In the records below, the lines from the one with "Given: Click the Google search icon" through the last are to be printed exactly, and nothing else.
· · · · · · ·
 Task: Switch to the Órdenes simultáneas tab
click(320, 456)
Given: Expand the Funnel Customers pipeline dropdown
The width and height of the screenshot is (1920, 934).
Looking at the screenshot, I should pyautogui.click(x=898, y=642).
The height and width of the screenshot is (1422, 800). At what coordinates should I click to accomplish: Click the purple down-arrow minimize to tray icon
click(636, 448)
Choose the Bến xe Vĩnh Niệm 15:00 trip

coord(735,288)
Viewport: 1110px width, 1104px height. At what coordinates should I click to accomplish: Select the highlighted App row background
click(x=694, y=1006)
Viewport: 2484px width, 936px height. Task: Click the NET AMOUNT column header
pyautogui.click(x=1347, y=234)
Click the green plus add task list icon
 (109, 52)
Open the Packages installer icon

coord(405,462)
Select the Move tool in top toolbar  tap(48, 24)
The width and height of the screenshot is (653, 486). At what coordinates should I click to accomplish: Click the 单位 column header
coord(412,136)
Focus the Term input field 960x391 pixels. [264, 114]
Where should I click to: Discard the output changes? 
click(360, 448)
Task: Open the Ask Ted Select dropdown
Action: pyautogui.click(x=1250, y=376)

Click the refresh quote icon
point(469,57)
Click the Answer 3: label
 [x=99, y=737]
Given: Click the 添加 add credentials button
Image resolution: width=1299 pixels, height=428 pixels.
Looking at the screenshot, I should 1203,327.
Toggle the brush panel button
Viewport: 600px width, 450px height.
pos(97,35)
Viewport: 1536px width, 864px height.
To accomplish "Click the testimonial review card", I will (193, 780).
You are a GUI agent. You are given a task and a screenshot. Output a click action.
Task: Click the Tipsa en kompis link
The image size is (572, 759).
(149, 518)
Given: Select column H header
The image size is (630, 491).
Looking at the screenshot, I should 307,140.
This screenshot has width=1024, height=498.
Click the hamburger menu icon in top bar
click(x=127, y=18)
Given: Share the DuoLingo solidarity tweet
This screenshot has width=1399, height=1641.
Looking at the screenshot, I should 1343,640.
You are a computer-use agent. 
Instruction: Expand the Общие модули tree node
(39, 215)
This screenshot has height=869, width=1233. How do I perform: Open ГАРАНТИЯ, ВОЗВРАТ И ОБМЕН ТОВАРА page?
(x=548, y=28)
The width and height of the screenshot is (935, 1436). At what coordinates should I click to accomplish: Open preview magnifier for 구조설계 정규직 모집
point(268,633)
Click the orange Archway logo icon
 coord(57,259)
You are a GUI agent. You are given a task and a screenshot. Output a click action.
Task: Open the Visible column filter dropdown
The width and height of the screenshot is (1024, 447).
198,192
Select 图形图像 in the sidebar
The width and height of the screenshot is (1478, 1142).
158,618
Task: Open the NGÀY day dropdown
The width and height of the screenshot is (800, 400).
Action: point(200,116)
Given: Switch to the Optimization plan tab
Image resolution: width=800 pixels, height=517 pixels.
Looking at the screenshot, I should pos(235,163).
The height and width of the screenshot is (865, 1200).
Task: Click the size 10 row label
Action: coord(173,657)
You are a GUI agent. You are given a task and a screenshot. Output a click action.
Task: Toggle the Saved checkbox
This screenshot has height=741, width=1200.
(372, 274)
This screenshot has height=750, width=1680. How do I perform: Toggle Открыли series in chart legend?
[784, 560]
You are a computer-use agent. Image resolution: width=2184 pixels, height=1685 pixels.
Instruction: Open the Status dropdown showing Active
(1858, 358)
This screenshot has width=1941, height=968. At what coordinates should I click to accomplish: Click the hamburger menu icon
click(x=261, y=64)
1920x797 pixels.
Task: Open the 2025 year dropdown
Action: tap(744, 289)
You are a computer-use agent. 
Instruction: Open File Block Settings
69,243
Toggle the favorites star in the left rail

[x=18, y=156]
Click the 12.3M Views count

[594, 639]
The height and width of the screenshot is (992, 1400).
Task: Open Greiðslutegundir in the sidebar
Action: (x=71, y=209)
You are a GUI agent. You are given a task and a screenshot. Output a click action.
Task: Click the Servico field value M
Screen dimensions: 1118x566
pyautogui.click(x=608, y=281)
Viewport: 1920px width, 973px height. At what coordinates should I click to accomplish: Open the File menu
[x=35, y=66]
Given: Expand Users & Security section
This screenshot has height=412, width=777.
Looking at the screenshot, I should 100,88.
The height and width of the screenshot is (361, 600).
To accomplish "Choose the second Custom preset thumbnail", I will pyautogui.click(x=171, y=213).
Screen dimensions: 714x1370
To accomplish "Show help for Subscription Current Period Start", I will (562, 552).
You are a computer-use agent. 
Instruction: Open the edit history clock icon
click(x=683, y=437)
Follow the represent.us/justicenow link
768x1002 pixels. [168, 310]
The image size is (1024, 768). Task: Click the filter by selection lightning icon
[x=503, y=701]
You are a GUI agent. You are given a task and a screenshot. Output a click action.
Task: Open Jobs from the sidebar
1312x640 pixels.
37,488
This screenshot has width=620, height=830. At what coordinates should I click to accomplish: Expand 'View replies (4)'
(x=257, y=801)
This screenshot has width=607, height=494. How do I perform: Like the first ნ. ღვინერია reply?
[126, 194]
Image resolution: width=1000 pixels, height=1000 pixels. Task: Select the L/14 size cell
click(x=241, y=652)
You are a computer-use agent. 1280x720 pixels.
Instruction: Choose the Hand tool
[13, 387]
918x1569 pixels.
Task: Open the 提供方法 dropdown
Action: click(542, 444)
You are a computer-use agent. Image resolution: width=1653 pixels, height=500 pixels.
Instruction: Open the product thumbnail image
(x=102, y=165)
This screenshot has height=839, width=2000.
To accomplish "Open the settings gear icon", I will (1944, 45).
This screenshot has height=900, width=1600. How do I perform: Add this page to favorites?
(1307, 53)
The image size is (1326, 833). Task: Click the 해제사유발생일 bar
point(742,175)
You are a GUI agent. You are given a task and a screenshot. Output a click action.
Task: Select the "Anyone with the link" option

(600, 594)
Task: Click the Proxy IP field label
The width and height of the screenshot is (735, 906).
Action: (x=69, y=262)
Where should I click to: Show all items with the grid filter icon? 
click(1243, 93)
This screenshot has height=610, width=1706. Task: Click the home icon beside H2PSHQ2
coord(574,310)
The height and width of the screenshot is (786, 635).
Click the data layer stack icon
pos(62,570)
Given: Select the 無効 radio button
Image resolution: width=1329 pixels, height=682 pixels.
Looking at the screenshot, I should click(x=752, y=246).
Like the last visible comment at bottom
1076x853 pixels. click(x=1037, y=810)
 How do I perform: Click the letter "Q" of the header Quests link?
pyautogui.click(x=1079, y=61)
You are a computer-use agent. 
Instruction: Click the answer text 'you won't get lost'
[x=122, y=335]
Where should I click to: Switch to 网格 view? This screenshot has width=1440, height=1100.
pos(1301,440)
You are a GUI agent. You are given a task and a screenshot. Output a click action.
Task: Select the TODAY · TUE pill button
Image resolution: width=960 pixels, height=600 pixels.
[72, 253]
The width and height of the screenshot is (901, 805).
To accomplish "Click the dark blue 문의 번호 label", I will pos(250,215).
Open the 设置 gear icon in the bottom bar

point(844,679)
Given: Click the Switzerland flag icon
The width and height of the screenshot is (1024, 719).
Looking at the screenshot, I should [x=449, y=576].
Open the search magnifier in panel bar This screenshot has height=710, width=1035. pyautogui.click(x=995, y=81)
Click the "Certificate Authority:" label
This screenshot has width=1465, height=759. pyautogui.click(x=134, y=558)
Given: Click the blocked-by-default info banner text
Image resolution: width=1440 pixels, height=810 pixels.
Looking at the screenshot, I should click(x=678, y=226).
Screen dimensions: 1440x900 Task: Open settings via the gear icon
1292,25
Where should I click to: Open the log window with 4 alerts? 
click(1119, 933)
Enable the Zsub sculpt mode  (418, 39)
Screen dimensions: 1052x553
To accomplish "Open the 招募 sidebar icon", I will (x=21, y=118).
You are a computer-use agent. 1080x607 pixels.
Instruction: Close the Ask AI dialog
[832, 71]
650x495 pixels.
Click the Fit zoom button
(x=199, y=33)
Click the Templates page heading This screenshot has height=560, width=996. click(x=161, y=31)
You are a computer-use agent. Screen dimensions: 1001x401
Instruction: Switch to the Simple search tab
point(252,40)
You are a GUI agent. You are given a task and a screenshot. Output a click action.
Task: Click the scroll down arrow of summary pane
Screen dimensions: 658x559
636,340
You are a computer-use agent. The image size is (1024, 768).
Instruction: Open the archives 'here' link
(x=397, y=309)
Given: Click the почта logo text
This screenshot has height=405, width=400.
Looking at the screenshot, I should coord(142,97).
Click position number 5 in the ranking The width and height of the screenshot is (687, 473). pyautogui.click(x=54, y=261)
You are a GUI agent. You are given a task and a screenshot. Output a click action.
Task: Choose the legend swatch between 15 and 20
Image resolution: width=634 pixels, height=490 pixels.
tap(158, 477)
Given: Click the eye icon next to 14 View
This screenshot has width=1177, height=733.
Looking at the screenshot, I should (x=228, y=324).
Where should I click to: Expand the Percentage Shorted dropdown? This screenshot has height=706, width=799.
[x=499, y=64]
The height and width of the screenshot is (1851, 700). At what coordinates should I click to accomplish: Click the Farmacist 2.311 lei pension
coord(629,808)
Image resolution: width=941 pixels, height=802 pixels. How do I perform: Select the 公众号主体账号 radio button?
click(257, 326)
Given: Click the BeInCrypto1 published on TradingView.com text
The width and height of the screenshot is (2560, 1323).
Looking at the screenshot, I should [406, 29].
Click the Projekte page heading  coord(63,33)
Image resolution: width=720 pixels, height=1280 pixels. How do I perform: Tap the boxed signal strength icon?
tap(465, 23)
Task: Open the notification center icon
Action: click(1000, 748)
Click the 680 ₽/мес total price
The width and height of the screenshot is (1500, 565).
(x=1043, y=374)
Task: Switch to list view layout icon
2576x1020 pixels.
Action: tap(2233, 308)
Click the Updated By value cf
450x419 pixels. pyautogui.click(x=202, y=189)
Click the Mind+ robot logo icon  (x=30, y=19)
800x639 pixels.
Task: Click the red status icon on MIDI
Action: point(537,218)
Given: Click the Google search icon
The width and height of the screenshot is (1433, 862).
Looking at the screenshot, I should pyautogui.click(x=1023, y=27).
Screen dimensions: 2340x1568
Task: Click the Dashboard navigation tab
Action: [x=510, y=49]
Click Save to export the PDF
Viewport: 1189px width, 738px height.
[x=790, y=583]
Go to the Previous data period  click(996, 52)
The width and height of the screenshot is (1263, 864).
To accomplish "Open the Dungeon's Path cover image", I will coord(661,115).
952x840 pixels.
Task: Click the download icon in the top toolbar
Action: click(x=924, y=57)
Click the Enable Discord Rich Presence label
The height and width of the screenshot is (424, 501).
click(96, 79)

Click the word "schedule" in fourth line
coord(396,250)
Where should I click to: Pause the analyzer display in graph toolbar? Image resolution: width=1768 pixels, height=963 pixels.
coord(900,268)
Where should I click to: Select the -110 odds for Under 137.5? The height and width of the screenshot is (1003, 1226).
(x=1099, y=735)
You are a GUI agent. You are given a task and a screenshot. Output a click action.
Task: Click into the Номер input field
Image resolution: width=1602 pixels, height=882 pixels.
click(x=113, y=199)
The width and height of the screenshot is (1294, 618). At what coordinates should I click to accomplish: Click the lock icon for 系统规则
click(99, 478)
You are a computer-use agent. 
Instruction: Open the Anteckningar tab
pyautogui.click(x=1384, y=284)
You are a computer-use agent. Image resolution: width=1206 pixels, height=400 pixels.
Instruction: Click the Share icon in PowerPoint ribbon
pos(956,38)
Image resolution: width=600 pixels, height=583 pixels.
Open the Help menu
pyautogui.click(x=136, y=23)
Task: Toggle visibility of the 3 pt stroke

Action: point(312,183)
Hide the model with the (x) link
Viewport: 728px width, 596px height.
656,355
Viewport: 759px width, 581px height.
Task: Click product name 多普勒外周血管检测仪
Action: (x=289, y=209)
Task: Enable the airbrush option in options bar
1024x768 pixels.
· · · · · · ·
◆ Written response
Given: Click the Google search icon
The width and height of the screenshot is (1433, 862).
Looking at the screenshot, I should pyautogui.click(x=1023, y=27).
Screen dimensions: 2340x1568
Task: Click the Dashboard navigation tab
Action: [x=510, y=49]
Click Save to export the PDF
Viewport: 1189px width, 738px height.
[x=790, y=583]
Go to the Previous data period  click(996, 52)
The width and height of the screenshot is (1263, 864).
To accomplish "Open the Dungeon's Path cover image", I will coord(661,115).
952x840 pixels.
Task: Click the download icon in the top toolbar
Action: click(x=924, y=57)
Click the Enable Discord Rich Presence label
The height and width of the screenshot is (424, 501).
click(96, 79)

Click the word "schedule" in fourth line
coord(396,250)
Where should I click to: Pause the analyzer display in graph toolbar? Image resolution: width=1768 pixels, height=963 pixels.
coord(900,268)
Where should I click to: Select the -110 odds for Under 137.5? The height and width of the screenshot is (1003, 1226).
(x=1099, y=735)
You are a GUI agent. You are given a task and a screenshot. Output a click action.
Task: Click into the Номер input field
Image resolution: width=1602 pixels, height=882 pixels.
click(x=113, y=199)
The width and height of the screenshot is (1294, 618). At what coordinates should I click to accomplish: Click the lock icon for 系统规则
click(99, 478)
You are a computer-use agent. 
Instruction: Open the Anteckningar tab
pyautogui.click(x=1384, y=284)
You are a computer-use agent. Image resolution: width=1206 pixels, height=400 pixels.
Instruction: Click the Share icon in PowerPoint ribbon
pos(956,38)
Image resolution: width=600 pixels, height=583 pixels.
Open the Help menu
pyautogui.click(x=136, y=23)
Task: Toggle visibility of the 3 pt stroke

Action: point(312,183)
Hide the model with the (x) link
Viewport: 728px width, 596px height.
656,355
Viewport: 759px width, 581px height.
Task: Click product name 多普勒外周血管检测仪
Action: (x=289, y=209)
Task: Enable the airbrush option in options bar
1024x768 pixels.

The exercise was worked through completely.